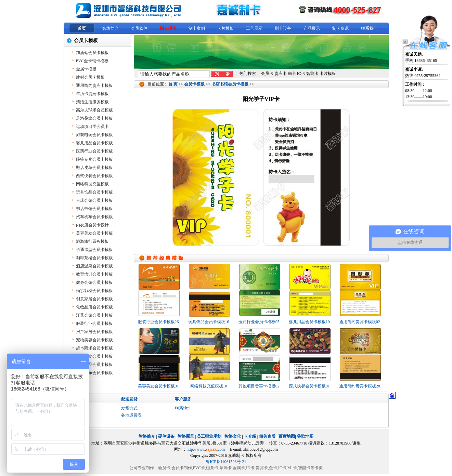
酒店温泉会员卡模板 (94, 266)
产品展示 (312, 28)
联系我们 (369, 28)
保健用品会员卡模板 (94, 365)
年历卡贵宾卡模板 (92, 94)
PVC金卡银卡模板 (92, 61)
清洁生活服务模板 (92, 102)
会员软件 (139, 28)
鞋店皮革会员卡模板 (94, 168)
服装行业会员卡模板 (94, 323)
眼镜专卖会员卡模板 (94, 159)
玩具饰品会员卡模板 (94, 192)
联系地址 (183, 408)
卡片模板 (225, 28)
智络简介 (111, 28)
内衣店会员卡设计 (92, 225)
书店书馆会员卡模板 (230, 84)
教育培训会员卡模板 (94, 274)
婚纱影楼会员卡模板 (94, 291)
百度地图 (287, 436)
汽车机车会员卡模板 (94, 217)
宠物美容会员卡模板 (94, 340)
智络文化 (233, 436)
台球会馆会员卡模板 (94, 200)
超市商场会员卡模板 (94, 348)
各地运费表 (131, 415)
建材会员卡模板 (90, 77)
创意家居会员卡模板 (94, 299)
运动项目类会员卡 (92, 127)
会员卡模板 (194, 84)
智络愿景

- **What you need to do**: Rewrite the entries from the line containing "超市商场会员卡模板 (94, 348)" through the end of the entries as a Markdown table with two columns, Row and Text, numbering each line and leaving out any blank lines.

- **Result**:
| Row | Text |
|---|---|
| 1 | 超市商场会员卡模板 (94, 348) |
| 2 | 各地运费表 (131, 415) |
| 3 | 建材会员卡模板 (90, 77) |
| 4 | 创意家居会员卡模板 (94, 299) |
| 5 | 运动项目类会员卡 (92, 127) |
| 6 | 会员卡模板 (194, 84) |
| 7 | 智络愿景 |